+++ Source extract
In the embodiment of FIG. 2, the target device 10 is mounted with the axle 26 longitudinally aligned with the playing surface. In this embodiment, holes 62 on the lefthand side and holes 64 on the righthand side of the target device are associated with switches mounted below the playing surface (not shown) connected to the solenoids for each of the flipper paddles 30 to move the flipper paddles between a righthand position and a lefthand position. For example, a ball dropping into one of the holes 62 will close the switch and actuate the respective solenoid to move the respective flipper paddle from its lefthand position, generally on the left side of the horizontal axis, to a righthand position, generally on the righthand side of the horizontal axis. And likewise a pinball dropping in one of the holes 64 will close the switch and actuate the respective solenoid to move the respective flipper paddle from the righthand side back to the lefthand side. However, as described above, each actuation of the solenoid 48 will cause the U-shaped bracket to impinge the friction pad 32 of the flipper 30 and move the flipper to its complementary position.
In the embodiment shown in FIG. 1, for example, it may be desirable to prevent the flipper paddles from moving back to their beginning position until all of the flipper paddles have been moved to their second or lockout position. This lockout feature is used to provide a new type of game as in FIG. 2. A lockout switch means generally designated 66 (FIGS. 4, 6 and 7) is provided to prevent continuous energization of the solenoid 48 for the respective flipper paddles every time a ball drops through one of the holes 62 or 64. The embodiment of the lockout switch 66 shown in FIGS. 4, 6 and 7 is adapted and described for use with the target device 10 when used in either the longitudinal position on a pinball game as shown in FIG. 2 as well as with the disposition shown in FIG. 1.
The lockout switch means 66 shown in FIG. 4 includes an upper movable contact 68, a center stationary contact 70, and a lower movable contact 72. The contact set or switch 66 is operated by a wire spring 74 which is pivotally mounted by a pair of depending tabs 76 on the lower surface of the mounting bracket 40 (FIG. 7). One end of the spring 78 emerges upwardly through the base plate 22 for engagement with the respective flipper paddle 30 when in its beginning position. The other end of the spring 80 (FIG. 7) engages the top of the upper movable contact 68. An insulator 82 is secured to the bottom of the top movable contact 68 and engages the lower movable contact 72 so that when a flipper paddle 30 is in its beginning position, as shown in FIG. 4, the upper movable contact 68 engages the stationary contact 70 while the lower movable contact 72 is out of engagement. When a flipper paddle 30 is in its second or lockout position (not shown) the spring 74 will pivot upwardly and the lower movable contact 72 will engage the stationary contact 70 while the upper contact 68 moves out of engagement with the stationary contact 70.
++++++
List of tasks:
- a) According to the pinball patent excerpt, what three contacts make up the lockout switch means 66 shown in FIG. 4?
- b) Carry on the pinball patent excerpt after its last sentence, keeping the same technical style.
The data that comes after this excerpt has nothing to do with it.
+++ Information provided
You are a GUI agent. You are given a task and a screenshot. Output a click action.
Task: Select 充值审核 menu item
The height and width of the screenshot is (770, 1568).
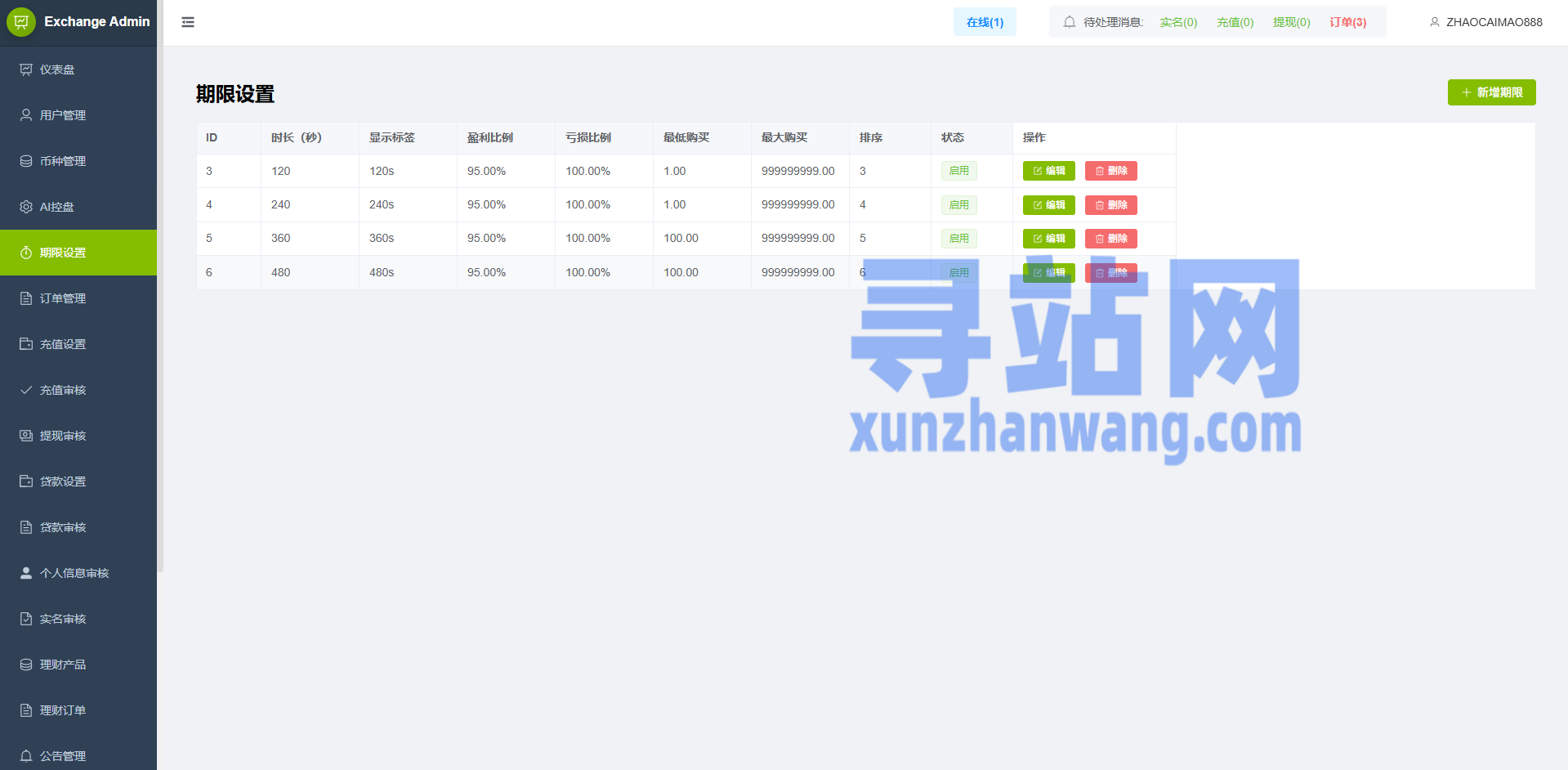62,390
++++++
Outputs for the tasks:
- a) An upper movable contact 68, a center stationary contact 70, and a lower movable contact 72.

- b)
As applied to the arrangement of FIG. 2, if the upper contact sets 68 and 70 for all of the flipper paddles are connected in series with the switches below the apertures 64 and the lower contact sets 70 and 72 are connected in series with the switches below the apertures 62, the desired results will be achieved. For example, with reference to FIG. 2, the upper or rearwardmost flipper paddle represents the position of the flipper paddle as shown in FIG. 4. The upper contact set 68 and 70 for the flipper paddle is closed in this beginning position. When a pinball falls through the aperture 64 for that flipper paddle, it will close the switch below the hole and the respective solenoid 48 will be energized through the upper contact set 68 and 70 to move the flipper paddle 30 to its opposite position. However, a pinball falling through the uppermost aperture 62 will not actuate the solenoid because the switch set within the aperture 62 cannot actuate the solenoid since the lower contact sets 70 and 72 are broken.
After the flipper has been flipped to its second or lockout position, the upper contact set 68 and 70 is open while the lower contact set 70 and 72 is closed. In this position, a ball entering one of the apertures 62 will close the switch below the aperture which is in series with the solenoid through the contact set 70 and 72 and thus energizes the solenoid to move the flipper paddle back to its beginning position. Likewise, again a pinball falling through the incorrect aperture 64 cannot energize the solenoid 48 because the contact set 68 and 70, connected in series therewith, is broken. Thus, the flipper paddles 30 will only move to their opposite position when the pinball drops through the correct aperture 62 or 64.
As noted above, this same lockout switch 66 can be incorporated in the design represented in FIG. 1, but only one set of contacts is needed. In this embodiment, it is desirable that a contact set, such as the upper set 68 and 70, be closed when the flipper paddles are in their initial position and be open when the flipper paddles are in their second or lockout position. For example, the flipper paddles "1", "2" and "4" in FIG. 1 are represented by FIG. 4 showing the uppermost contact set 68 and 70 closed while the flipper 30 which is in its lockout position has a contact set 68, 70 which is broken or open. In this manner, each flipper paddle is moved to its second or lockout position while none of the flipper paddles can be moved back to their beginning positions since their contacts 68 and 70 are broken. An override circuit or switch (not shown) can be provided to actuate all the solenoids and flip all of the flipper paddles 30 back to their initial position after the user has successfully moved all of the paddles to their second or lockout position. The override circuit merely connects all of the solenoids to the power source independently of the lockout switch 66.
The same result could be achieved automatically by using the switch 66 as described but connecting the lower contact set 70 and 72 all in series with one another, the power source, and all of the solenoids so that as the final or last flipper paddle is moved to its second or lockout position, all of the contact sets 70 and 72 are closed which then will energize all of the solenoids 48 to immediately move the flipper paddles 30 back to their original position.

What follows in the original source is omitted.